Can't set random_state when doing a gridsearchCV

StijnBr opened this issue 2 years ago · comments

Dependencies

import numpy as np
from sklearn.linear_model import RidgeClassifier
from sklearn.pipeline import Pipeline
from sklearn.model_selection import GridSearchCV

from sktime.datasets import load_basic_motions
from sktime.transformations.panel.rocket import MiniRocketMultivariate`

Make train/test split and set up pipeline

X_train, y_train = load_basic_motions(split="train", return_X_y=True)

model = Pipeline([
    ('minirocket', MiniRocketMultivariate(random_state=42)), 
    ('ridge_clf', RidgeClassifier(random_state=42)),
])

Fit 1 model

model.fit(X_train, y_train)
Works fine

Now do a gridsearch for alpha value

parameters = {
  'ridge_clf__alpha': [0.1, 1, 10],
}

model_cv = GridSearchCV(model, parameters)

model_cv.fit(X_train, y_train)

"RuntimeError: Cannot clone object MiniRocketMultivariate(random_state=42), as the constructor either does not set or modifies parameter random_state"

angus924 · Answer 1 · Tue Apr 12 2022 10:04:41 GMT+0800 (China Standard Time)

Hi @StijnBr. Sorry, it has taken me a long time to return to this issue.

Are you still having trouble with this?

Currently we are limited in terms of what we can do with RandomState instances, as numba uses its own parallel random module. While it's more or less the same as the random module in sklearn, they are not interoperable. You can pass an integer in to the random state parameter, and that will seed the numba internal random state.
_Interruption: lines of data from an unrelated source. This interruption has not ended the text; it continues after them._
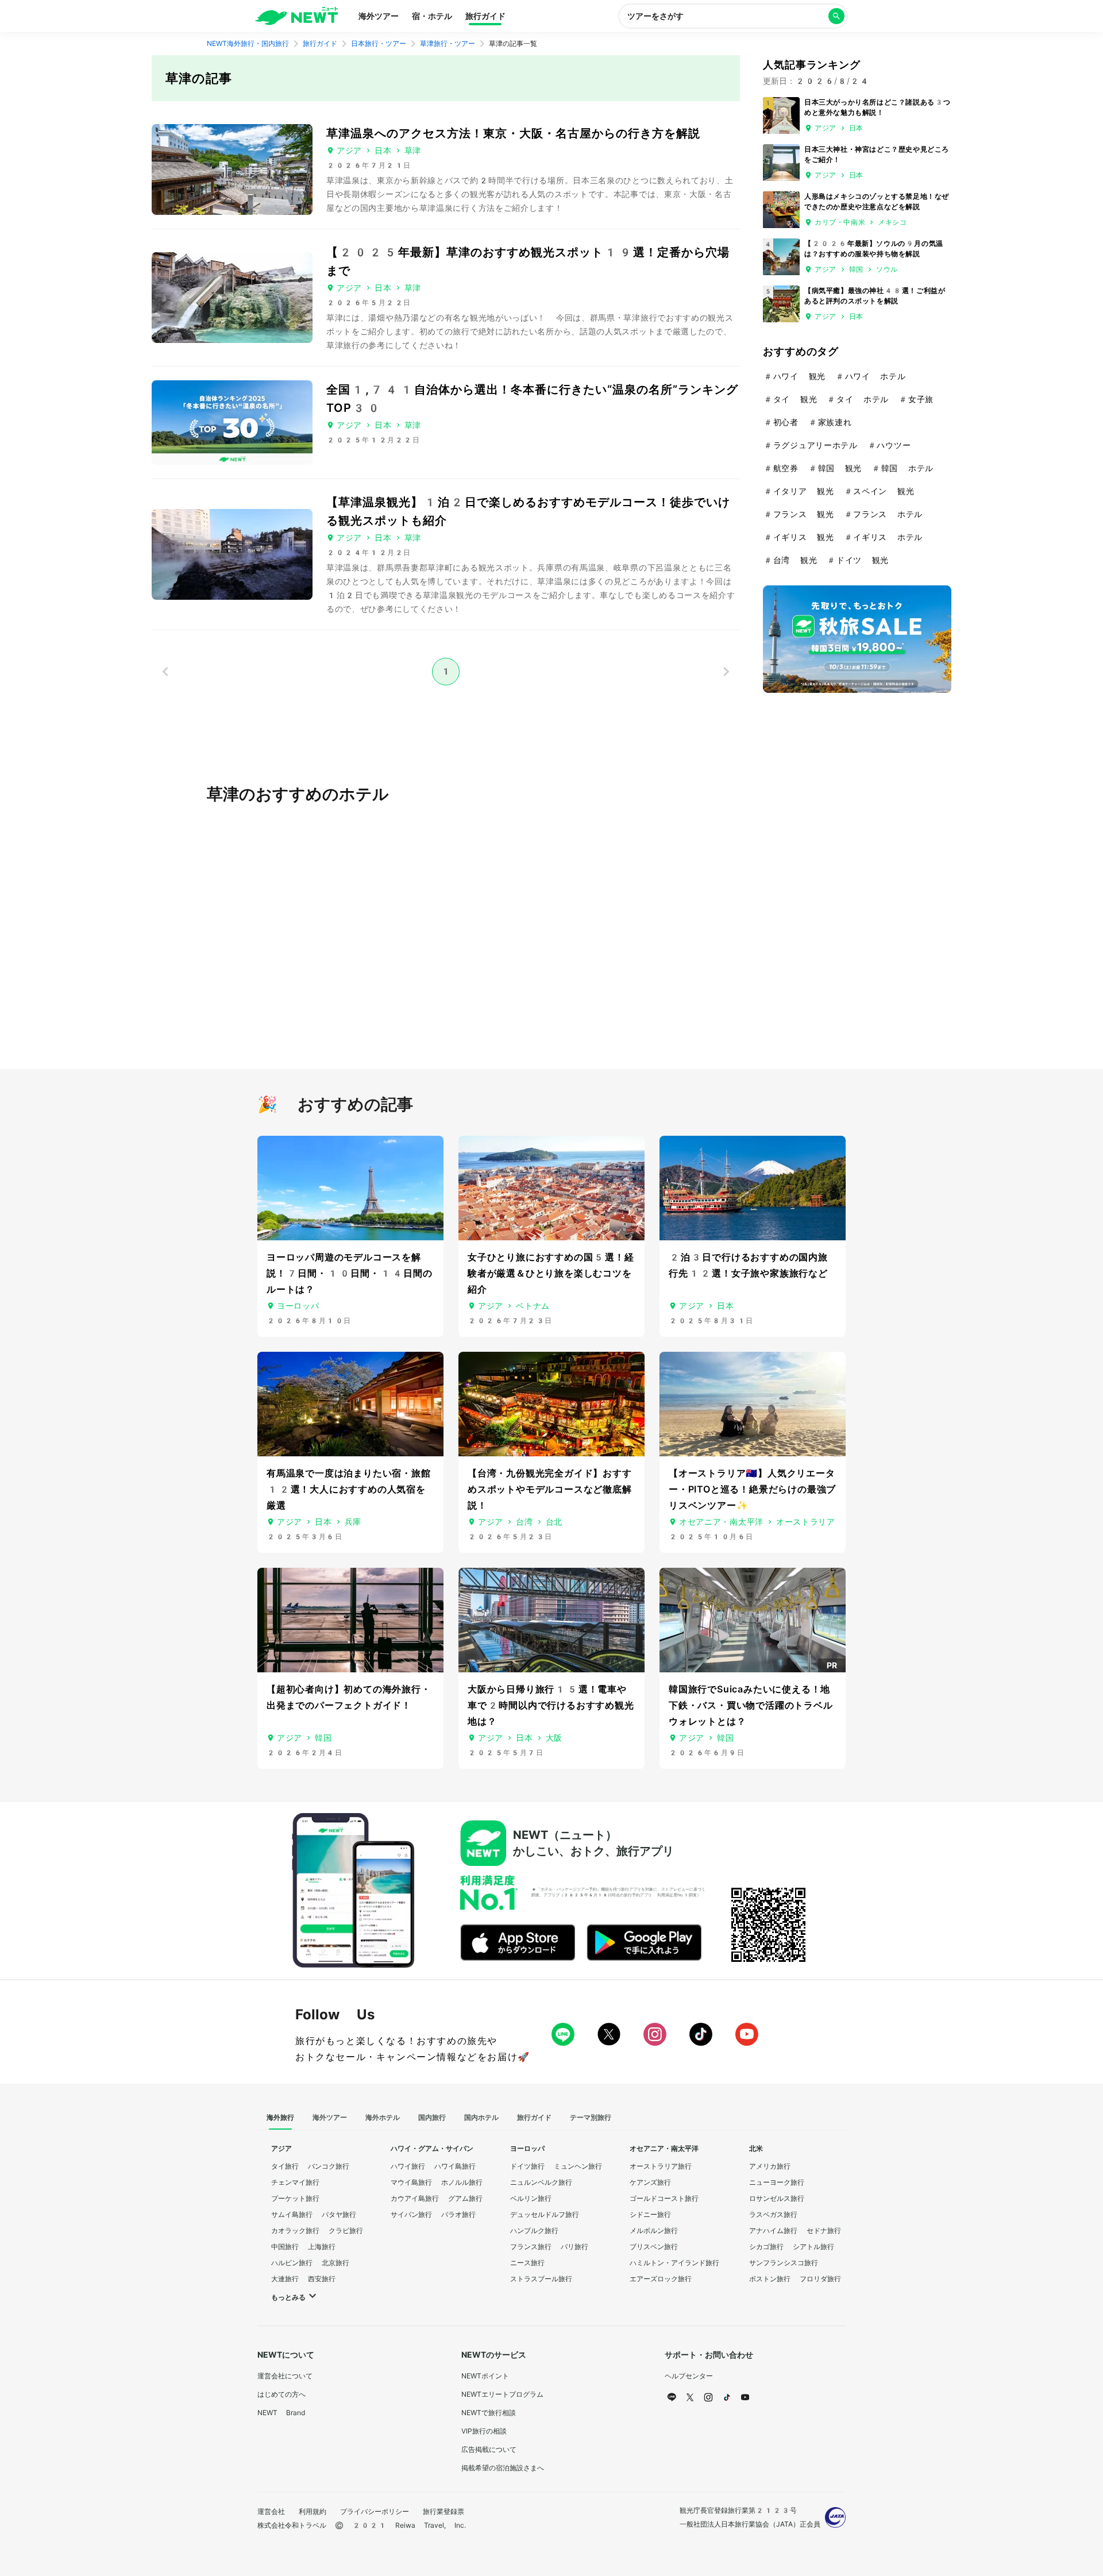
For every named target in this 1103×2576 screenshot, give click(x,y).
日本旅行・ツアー (378, 44)
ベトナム (533, 1305)
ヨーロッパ (298, 1305)
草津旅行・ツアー (447, 44)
I believe the sktime implementation may have been modified recently to accept sklearn random state instances, but internally these will be ignored. I think this was done just to make the constructor conform to the standard pattern. The only valid random state input is an integer, i.e., an integer will be passed on and used to seed the internal numba random state, and anything else will just be ignored.

Having said that, using grid search is redundant for the RidgeClassifierCV, as it uses its own specialised internal routine to choose the alpha hyperparameter, you just need to specify a candidate range of values, e.g., model = RidgeClassifierCV(alphas = np.logspace(-3, 3, 10)). Using grid search will be much slower.
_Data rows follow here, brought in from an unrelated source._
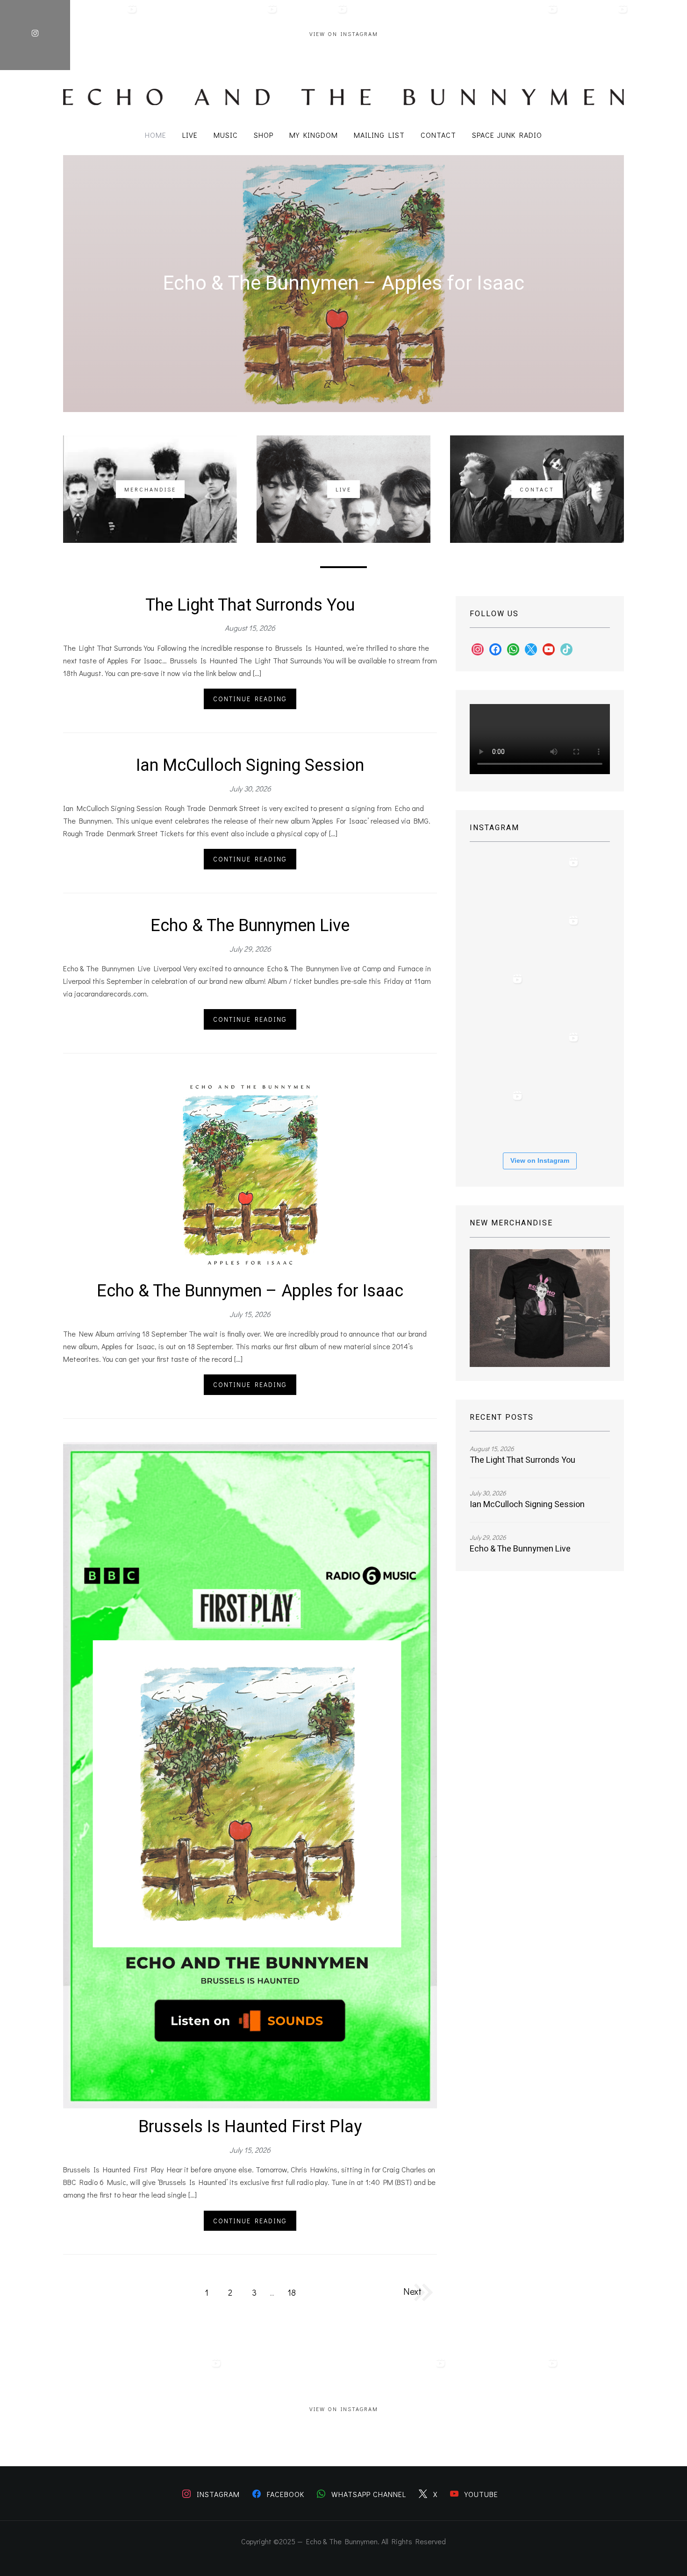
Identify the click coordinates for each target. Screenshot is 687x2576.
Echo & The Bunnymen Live (250, 925)
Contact (438, 135)
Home (155, 135)
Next (412, 2291)
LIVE (190, 135)
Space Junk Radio (507, 135)
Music (226, 135)
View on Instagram (343, 33)
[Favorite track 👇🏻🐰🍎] (456, 35)
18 (291, 2292)
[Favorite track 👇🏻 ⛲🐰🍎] (554, 998)
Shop (263, 135)
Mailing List (379, 135)
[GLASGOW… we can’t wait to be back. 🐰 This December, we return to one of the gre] (245, 35)
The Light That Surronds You (250, 605)
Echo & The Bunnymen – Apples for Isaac (343, 283)
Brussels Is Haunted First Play (250, 2126)
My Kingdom (313, 135)
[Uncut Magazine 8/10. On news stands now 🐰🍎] (596, 35)
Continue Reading (250, 698)
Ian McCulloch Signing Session (250, 765)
Stijn Brouwers · Answer 2 · Tue Apr 12 2022 14:26:49 GMT+0800 (China Standard Time)

Hi @angus924. No problem, thanks for your reply.

The issue is still not fixed for me. As you say, the random state instance is just ignored.

I am currently writing a paper in which MiniRocket is used and since the random state is ignored, the results are not 100% reproducible. The differences are minor however, so it's not that big of a deal. Since we compare different TSC algorithms, we want to have the same workflow for each test, which is why we use GridSearchCV instead of RidgeClassifierCV (and time wise this is not an issue).

angus924 · Answer 3 · Tue Apr 12 2022 20:34:49 GMT+0800 (China Standard Time)

Ok, I see.

Unfortunately, I don't have a great solution at present.

I can think of two potential workarounds: (1) change this line so that instead of ignoring a RandomState instance completely, you copy the seed out of the RandomState instance and pass it into the numba code as an integer seed; or (2) move np.random.randint(num_instances) from this line to _fit_biases(...).

For option (2), you'd need to generate an index in _fit(...), representing a set of randomly-sampled training examples (with replacement), and then pass that index to _fit_biases(...) as an additional parameter. This would mean that the random sampling is done outside the numba code, and the RandomState could be used "as is".